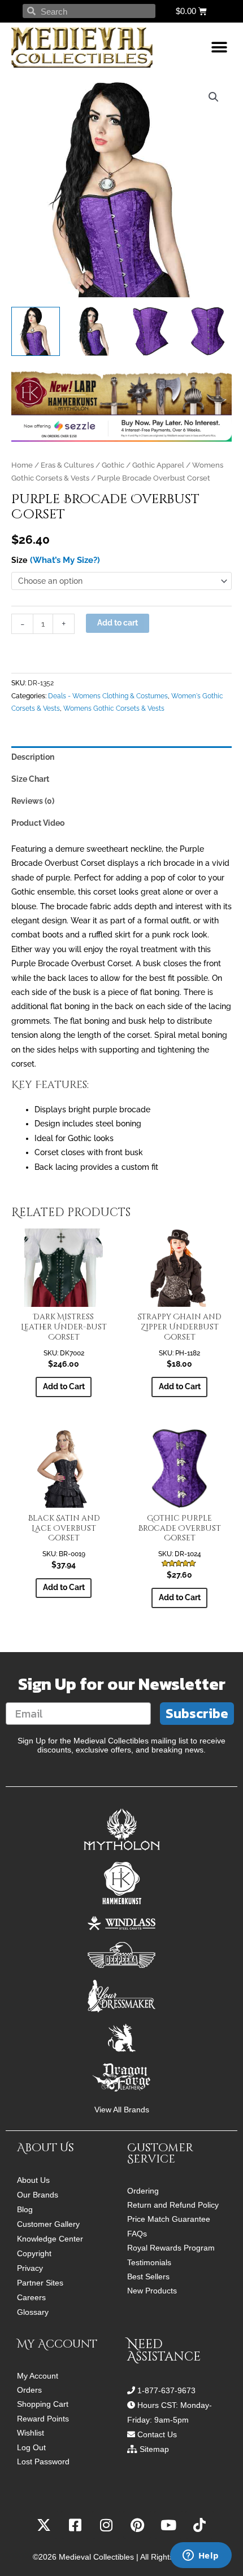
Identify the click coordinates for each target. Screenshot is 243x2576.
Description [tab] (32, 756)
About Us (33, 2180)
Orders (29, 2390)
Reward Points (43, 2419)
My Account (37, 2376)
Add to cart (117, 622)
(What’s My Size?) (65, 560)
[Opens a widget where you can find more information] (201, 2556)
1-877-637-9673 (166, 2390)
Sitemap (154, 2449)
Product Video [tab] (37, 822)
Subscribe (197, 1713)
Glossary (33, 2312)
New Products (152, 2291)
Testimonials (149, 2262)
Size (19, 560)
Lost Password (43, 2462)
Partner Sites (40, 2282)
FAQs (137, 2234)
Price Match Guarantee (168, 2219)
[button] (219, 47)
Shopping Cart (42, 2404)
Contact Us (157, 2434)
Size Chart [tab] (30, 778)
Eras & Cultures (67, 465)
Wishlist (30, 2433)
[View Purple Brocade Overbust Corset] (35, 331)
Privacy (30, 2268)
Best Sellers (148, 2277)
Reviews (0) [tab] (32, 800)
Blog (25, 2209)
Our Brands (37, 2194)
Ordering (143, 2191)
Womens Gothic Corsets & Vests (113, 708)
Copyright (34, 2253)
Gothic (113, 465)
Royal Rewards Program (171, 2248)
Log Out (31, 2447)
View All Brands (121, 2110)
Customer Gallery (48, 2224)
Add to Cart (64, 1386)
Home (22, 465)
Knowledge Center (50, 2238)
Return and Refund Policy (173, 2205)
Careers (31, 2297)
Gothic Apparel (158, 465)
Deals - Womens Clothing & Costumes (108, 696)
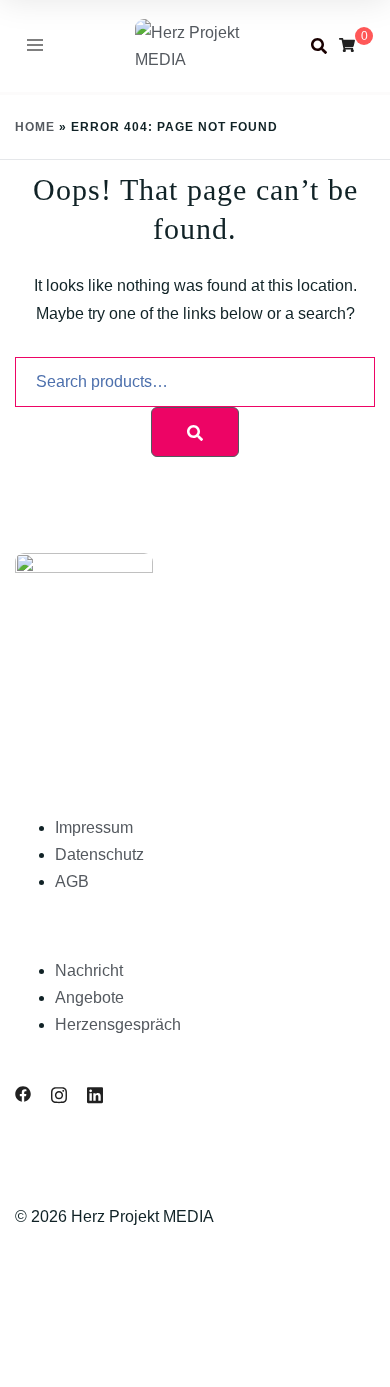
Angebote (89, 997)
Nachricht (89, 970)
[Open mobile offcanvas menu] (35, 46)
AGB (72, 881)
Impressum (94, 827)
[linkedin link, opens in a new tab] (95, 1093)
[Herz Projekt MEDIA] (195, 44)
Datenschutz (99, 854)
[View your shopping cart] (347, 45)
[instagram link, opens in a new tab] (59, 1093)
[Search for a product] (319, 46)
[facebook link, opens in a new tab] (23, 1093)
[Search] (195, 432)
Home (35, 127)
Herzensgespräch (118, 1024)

- - -

=== What to produce ===
All records must be output exactly as they are, except for the pictures, which are left out.

=== Task result ===
Identify the click coordinates for each target. Screenshot is 243x2576.
Description [tab] (32, 756)
About Us (33, 2180)
Orders (29, 2390)
Reward Points (43, 2419)
My Account (37, 2376)
Add to cart (117, 622)
(What’s My Size?) (65, 560)
[Opens a widget where you can find more information] (201, 2556)
1-877-637-9673 (166, 2390)
Sitemap (154, 2449)
Product Video [tab] (37, 822)
Subscribe (197, 1713)
Glossary (33, 2312)
New Products (152, 2291)
Testimonials (149, 2262)
Size (19, 560)
Lost Password (43, 2462)
Partner Sites (40, 2282)
FAQs (137, 2234)
Price Match Guarantee (168, 2219)
[button] (219, 47)
Shopping Cart (42, 2404)
Contact Us (157, 2434)
Size Chart [tab] (30, 778)
Eras & Cultures (67, 465)
Wishlist (30, 2433)
[View Purple Brocade Overbust Corset] (35, 331)
Privacy (30, 2268)
Best Sellers (148, 2277)
Reviews (0) [tab] (32, 800)
Blog (25, 2209)
Our Brands (37, 2194)
Ordering (143, 2191)
Womens Gothic Corsets & Vests (113, 708)
Copyright (34, 2253)
Gothic (113, 465)
Royal Rewards Program (171, 2248)
Log Out (31, 2447)
View All Brands (121, 2110)
Customer Gallery (48, 2224)
Add to Cart (64, 1386)
Home (22, 465)
Knowledge Center (50, 2238)
Return and Refund Policy (173, 2205)
Careers (31, 2297)
Gothic Apparel (158, 465)
Deals - Womens Clothing & Costumes (108, 696)
Angebote (89, 997)
Nachricht (89, 970)
[Open mobile offcanvas menu] (35, 46)
AGB (72, 881)
Impressum (94, 827)
[linkedin link, opens in a new tab] (95, 1093)
[Herz Projekt MEDIA] (195, 44)
Datenschutz (99, 854)
[View your shopping cart] (347, 45)
[instagram link, opens in a new tab] (59, 1093)
[Search for a product] (319, 46)
[facebook link, opens in a new tab] (23, 1093)
[Search] (195, 432)
Home (35, 127)
Herzensgespräch (118, 1024)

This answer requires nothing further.